Pocos lugares condensan tan bien la esencia caribeña de Belice como San Pedro, el pueblo que late en el extremo sur de Ambergris Caye. Acá no hay autos que valgan: las calles son de arena y por ellas circulan carritos de golf, bicicletas y peatones descalzos, entre casas de madera pintadas de colores, bares con los pies en el agua y un mar turquesa que cambia de tono con las horas. A pocos cientos de metros de la orilla corre la gran Barrera de Coral de Belice, Patrimonio Mundial de la Unesco, que convierte a la isla en uno de los mejores destinos de buceo y snorkel del Caribe.
San Pedro creció a partir de un pequeño pueblo de pescadores y conserva ese aire tranquilo y sin pretensiones, aunque hoy sea el principal polo turístico del país. La vida transcurre lenta, al ritmo del 'go slow' caribeño, entre salidas al arrecife, almuerzos de pescado fresco, paseos en velero al atardecer y noches de música en vivo. Desde acá salen los barcos hacia maravillas como la Hol Chan Marine Reserve, Shark Ray Alley y el legendario Gran Agujero Azul.

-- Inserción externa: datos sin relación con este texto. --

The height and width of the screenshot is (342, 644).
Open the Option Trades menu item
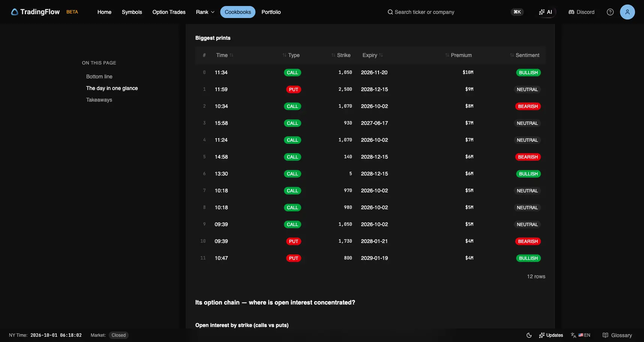point(169,12)
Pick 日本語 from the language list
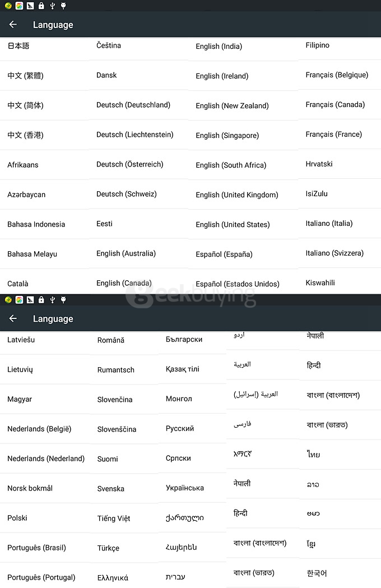This screenshot has width=381, height=588. 18,46
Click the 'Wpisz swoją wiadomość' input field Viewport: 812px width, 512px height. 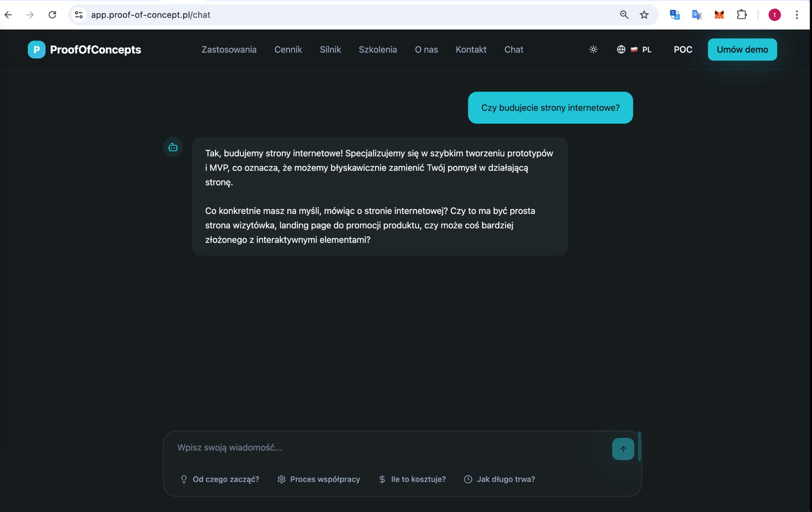point(357,448)
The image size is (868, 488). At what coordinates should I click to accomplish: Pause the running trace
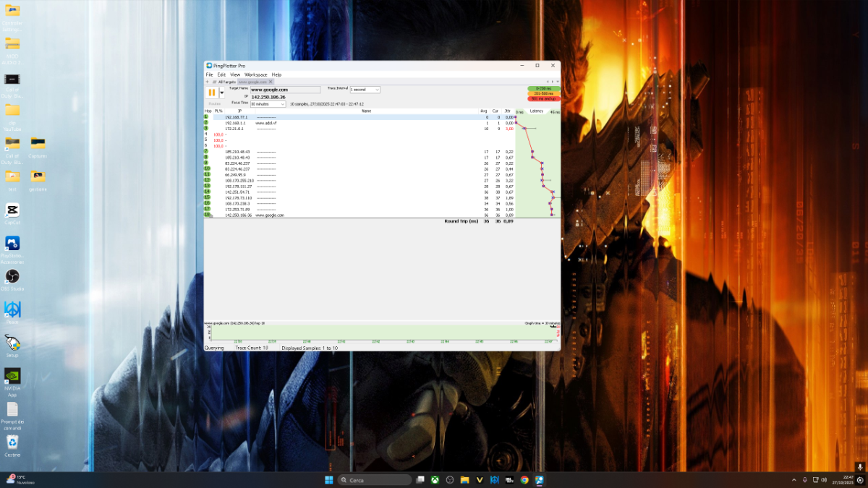tap(212, 93)
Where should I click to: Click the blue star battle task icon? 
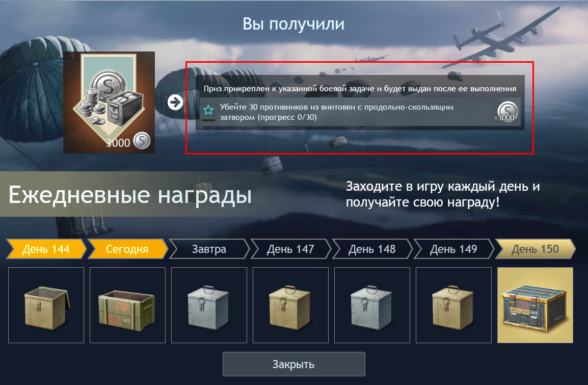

Esta guía recorre lo esencial de San Pedro con mirada práctica y cálida: cómo llegar a la isla, qué hacer dentro y fuera del agua, cómo moverse en carrito de golf, dónde alojarse y comer, y cómo organizar las grandes excursiones de buceo. Sea para relajarse al sol o para sumergirse en uno de los arrecifes más espectaculares del planeta, San Pedro suele convertirse en el corazón de cualquier viaje a Belice.
La isla de Ambergris Caye estuvo habitada por los mayas, que la usaron como punto de comercio costero: en el sitio arqueológico de Marco Gonzalez, en el sur de la isla, se hallaron vestigios de una próspera comunidad maya dedicada al comercio de sal, obsidiana y otros bienes que circulaban por la costa. El nombre 'Ambergris' (ámbar gris) alude a la sustancia que producen los cachalotes, que a veces aparecía en sus playas. Durante la época colonial, la zona fue refugio de piratas y luego de los 'Baymen', colonos ingleses dedicados a la explotación del palo de tinte y la caoba. A mediados del siglo XIX, familias mestizas que huían de la Guerra de Castas de Yucatán se asentaron en la isla y fundaron el pueblo de San Pedro, que vivió durante décadas de la pesca, sobre todo de la langosta. La cooperativa pesquera marcó la economía local hasta que, en las últimas décadas del siglo XX, el turismo de buceo y de playa transformó al pueblo en el principal destino turístico de Belice, sin perder del todo su carácter de pueblo isleño. La historia completa está en nuestra página de historia.
Leer la historia completa ↓El distrito central y más poblado del país: hogar de la Ciudad de Belice, el antiguo asentamiento de los Baymen, y punto de partida hacia los cayos, los atolones y el Gran Agujero Azul, el corazón marino de la mayor barrera de coral del hemisferio.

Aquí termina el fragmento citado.